##### The data #####
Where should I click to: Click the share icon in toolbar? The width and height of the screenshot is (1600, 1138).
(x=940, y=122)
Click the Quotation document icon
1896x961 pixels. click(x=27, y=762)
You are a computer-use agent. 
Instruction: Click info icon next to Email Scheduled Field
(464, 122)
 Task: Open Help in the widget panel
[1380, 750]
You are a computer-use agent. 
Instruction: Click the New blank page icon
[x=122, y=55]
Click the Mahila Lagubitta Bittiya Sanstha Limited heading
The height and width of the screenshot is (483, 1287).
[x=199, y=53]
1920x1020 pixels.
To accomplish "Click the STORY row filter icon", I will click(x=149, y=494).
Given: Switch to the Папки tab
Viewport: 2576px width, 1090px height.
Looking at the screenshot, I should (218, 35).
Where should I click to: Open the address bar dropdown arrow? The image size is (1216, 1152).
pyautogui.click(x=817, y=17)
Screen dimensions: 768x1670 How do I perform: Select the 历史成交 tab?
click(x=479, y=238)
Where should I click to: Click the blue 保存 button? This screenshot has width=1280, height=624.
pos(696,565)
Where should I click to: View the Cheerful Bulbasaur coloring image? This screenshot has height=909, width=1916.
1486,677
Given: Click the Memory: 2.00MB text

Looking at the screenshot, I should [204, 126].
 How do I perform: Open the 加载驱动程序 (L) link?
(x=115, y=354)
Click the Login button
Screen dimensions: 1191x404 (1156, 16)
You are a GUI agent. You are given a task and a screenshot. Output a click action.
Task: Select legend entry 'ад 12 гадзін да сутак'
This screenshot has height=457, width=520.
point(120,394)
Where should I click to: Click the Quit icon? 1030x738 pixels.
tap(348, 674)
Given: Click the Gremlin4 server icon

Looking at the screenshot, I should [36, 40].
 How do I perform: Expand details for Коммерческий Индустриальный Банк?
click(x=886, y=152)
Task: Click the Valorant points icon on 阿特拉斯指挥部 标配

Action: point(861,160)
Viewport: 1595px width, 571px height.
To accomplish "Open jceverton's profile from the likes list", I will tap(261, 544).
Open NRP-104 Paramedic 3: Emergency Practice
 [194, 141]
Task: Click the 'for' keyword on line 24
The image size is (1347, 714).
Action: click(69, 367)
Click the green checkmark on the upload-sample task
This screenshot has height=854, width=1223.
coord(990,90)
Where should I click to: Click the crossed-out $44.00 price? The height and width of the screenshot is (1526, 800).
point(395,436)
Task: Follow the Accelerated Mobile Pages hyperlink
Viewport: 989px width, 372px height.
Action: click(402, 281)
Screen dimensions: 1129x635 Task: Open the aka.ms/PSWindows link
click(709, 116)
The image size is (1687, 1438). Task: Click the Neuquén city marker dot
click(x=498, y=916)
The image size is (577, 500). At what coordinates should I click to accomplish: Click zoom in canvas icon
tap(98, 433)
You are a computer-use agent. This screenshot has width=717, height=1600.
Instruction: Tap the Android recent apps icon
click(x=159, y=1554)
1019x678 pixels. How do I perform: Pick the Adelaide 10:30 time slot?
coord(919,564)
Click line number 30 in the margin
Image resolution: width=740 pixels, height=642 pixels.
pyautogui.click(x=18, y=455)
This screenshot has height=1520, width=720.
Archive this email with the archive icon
#####
## What needs to be done:
Retype the entries word for word.

## Your solution:
Where should I click to: Click the share icon in toolbar? The width and height of the screenshot is (1600, 1138).
(x=940, y=122)
Click the Quotation document icon
1896x961 pixels. click(x=27, y=762)
You are a computer-use agent. 
Instruction: Click info icon next to Email Scheduled Field
(464, 122)
 Task: Open Help in the widget panel
[1380, 750]
You are a computer-use agent. 
Instruction: Click the New blank page icon
[x=122, y=55]
Click the Mahila Lagubitta Bittiya Sanstha Limited heading
The height and width of the screenshot is (483, 1287).
[x=199, y=53]
1920x1020 pixels.
To accomplish "Click the STORY row filter icon", I will click(x=149, y=494).
Given: Switch to the Папки tab
Viewport: 2576px width, 1090px height.
Looking at the screenshot, I should (218, 35).
Where should I click to: Open the address bar dropdown arrow? The image size is (1216, 1152).
pyautogui.click(x=817, y=17)
Screen dimensions: 768x1670 How do I perform: Select the 历史成交 tab?
click(x=479, y=238)
Where should I click to: Click the blue 保存 button? This screenshot has width=1280, height=624.
pos(696,565)
Where should I click to: View the Cheerful Bulbasaur coloring image? This screenshot has height=909, width=1916.
1486,677
Given: Click the Memory: 2.00MB text

Looking at the screenshot, I should [204, 126].
 How do I perform: Open the 加载驱动程序 (L) link?
(x=115, y=354)
Click the Login button
Screen dimensions: 1191x404 (1156, 16)
You are a GUI agent. You are given a task and a screenshot. Output a click action.
Task: Select legend entry 'ад 12 гадзін да сутак'
This screenshot has height=457, width=520.
point(120,394)
Where should I click to: Click the Quit icon? 1030x738 pixels.
tap(348, 674)
Given: Click the Gremlin4 server icon

Looking at the screenshot, I should [36, 40].
 How do I perform: Expand details for Коммерческий Индустриальный Банк?
click(x=886, y=152)
Task: Click the Valorant points icon on 阿特拉斯指挥部 标配

Action: point(861,160)
Viewport: 1595px width, 571px height.
To accomplish "Open jceverton's profile from the likes list", I will tap(261, 544).
Open NRP-104 Paramedic 3: Emergency Practice
 [194, 141]
Task: Click the 'for' keyword on line 24
The image size is (1347, 714).
Action: click(69, 367)
Click the green checkmark on the upload-sample task
This screenshot has height=854, width=1223.
coord(990,90)
Where should I click to: Click the crossed-out $44.00 price? The height and width of the screenshot is (1526, 800).
point(395,436)
Task: Follow the Accelerated Mobile Pages hyperlink
Viewport: 989px width, 372px height.
Action: click(402, 281)
Screen dimensions: 1129x635 Task: Open the aka.ms/PSWindows link
click(709, 116)
The image size is (1687, 1438). Task: Click the Neuquén city marker dot
click(x=498, y=916)
The image size is (577, 500). At what coordinates should I click to accomplish: Click zoom in canvas icon
tap(98, 433)
You are a computer-use agent. This screenshot has width=717, height=1600.
Instruction: Tap the Android recent apps icon
click(x=159, y=1554)
1019x678 pixels. How do I perform: Pick the Adelaide 10:30 time slot?
coord(919,564)
Click line number 30 in the margin
Image resolution: width=740 pixels, height=642 pixels.
pyautogui.click(x=18, y=455)
This screenshot has height=1520, width=720.
Archive this email with the archive icon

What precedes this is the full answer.